◆ WHAT IS NEEDED: Omit the images and reproduce the rest of the entries exactly.

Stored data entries
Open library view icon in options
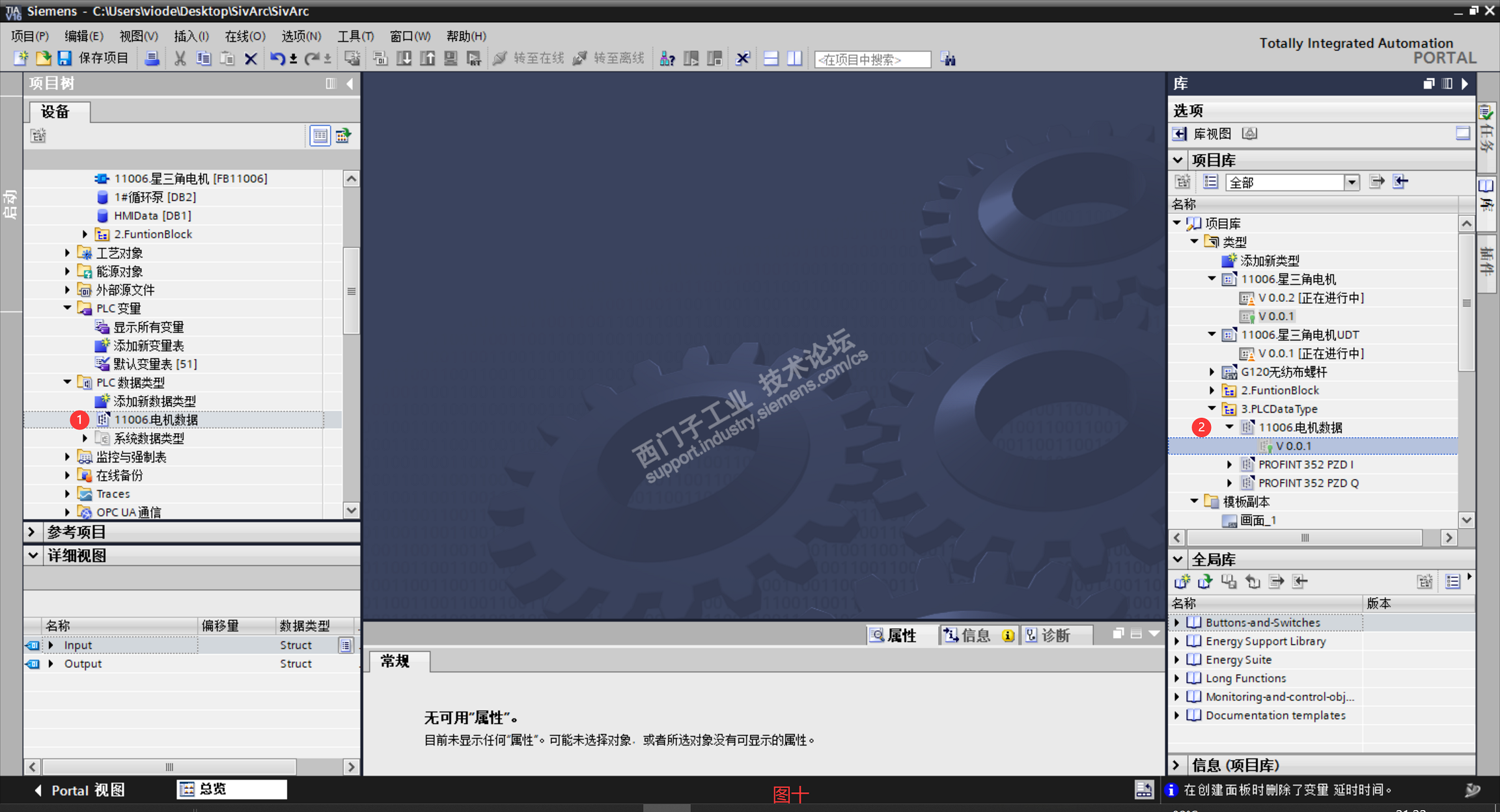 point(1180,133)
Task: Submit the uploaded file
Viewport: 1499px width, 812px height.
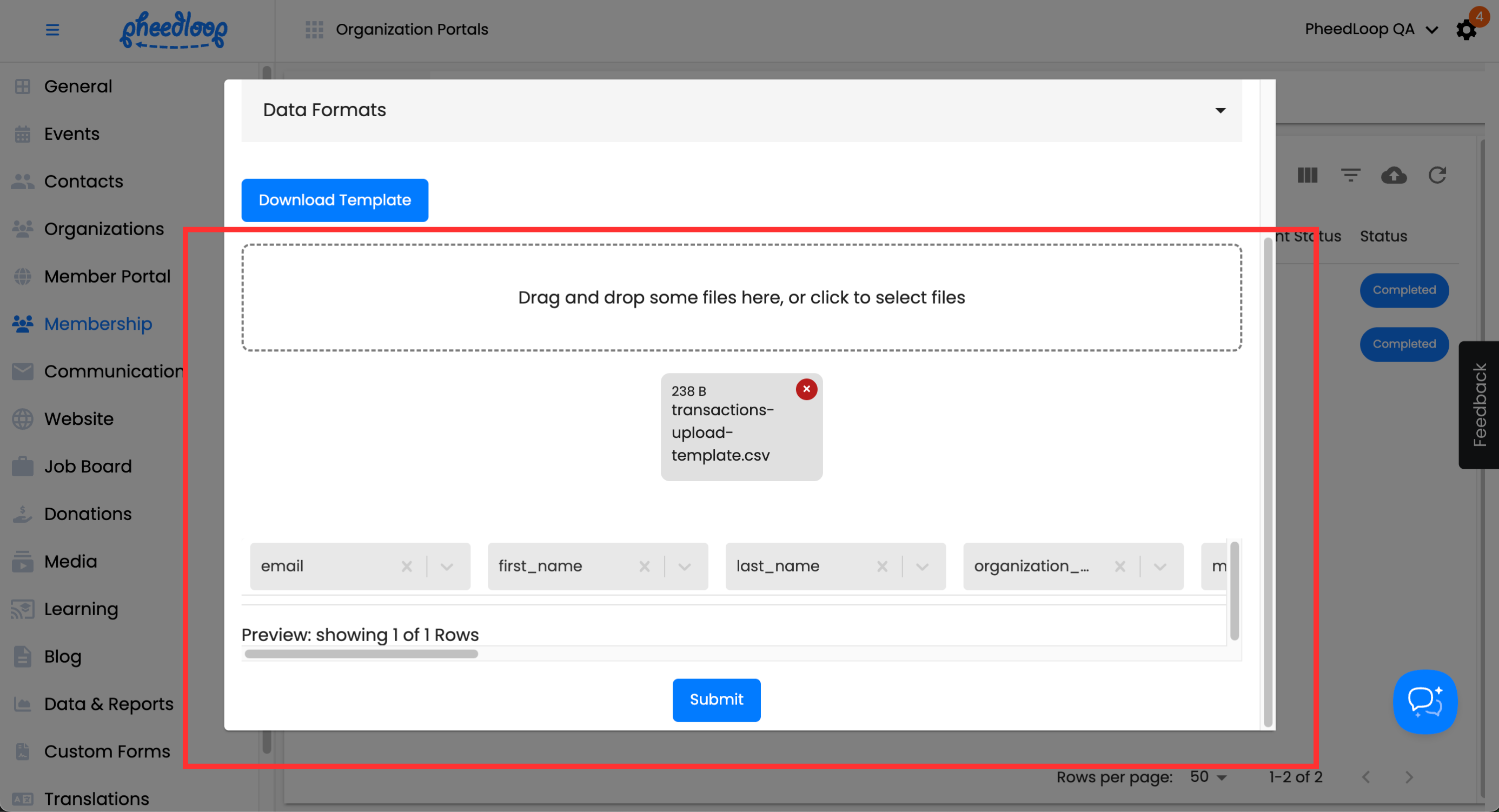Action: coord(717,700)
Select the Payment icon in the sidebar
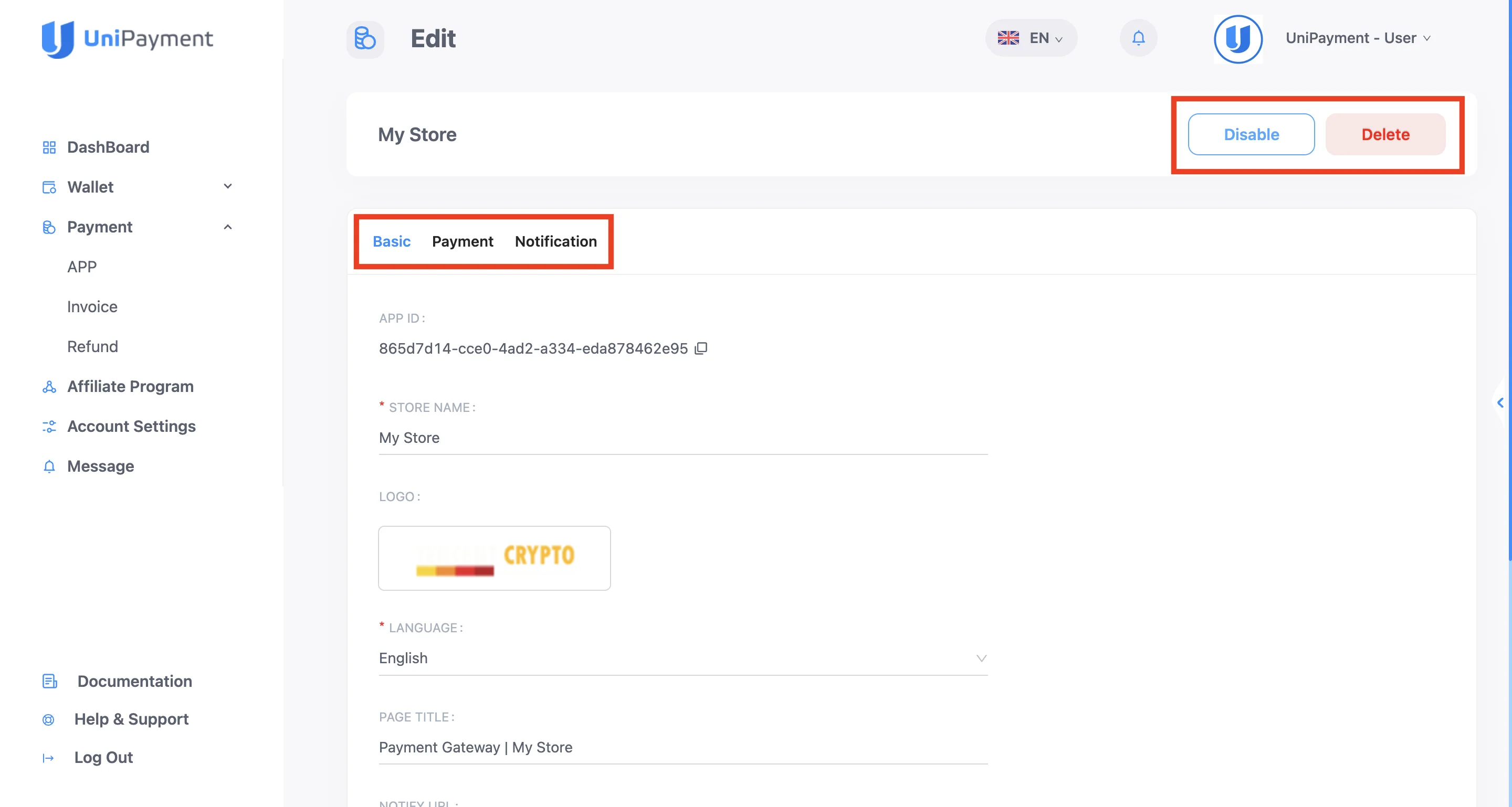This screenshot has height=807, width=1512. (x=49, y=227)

◆ PROBLEM SOLUTION:
Open library view icon in options
 point(1180,133)
Task: Submit the uploaded file
Viewport: 1499px width, 812px height.
Action: coord(717,700)
Select the Payment icon in the sidebar
This screenshot has height=807, width=1512. (x=49, y=227)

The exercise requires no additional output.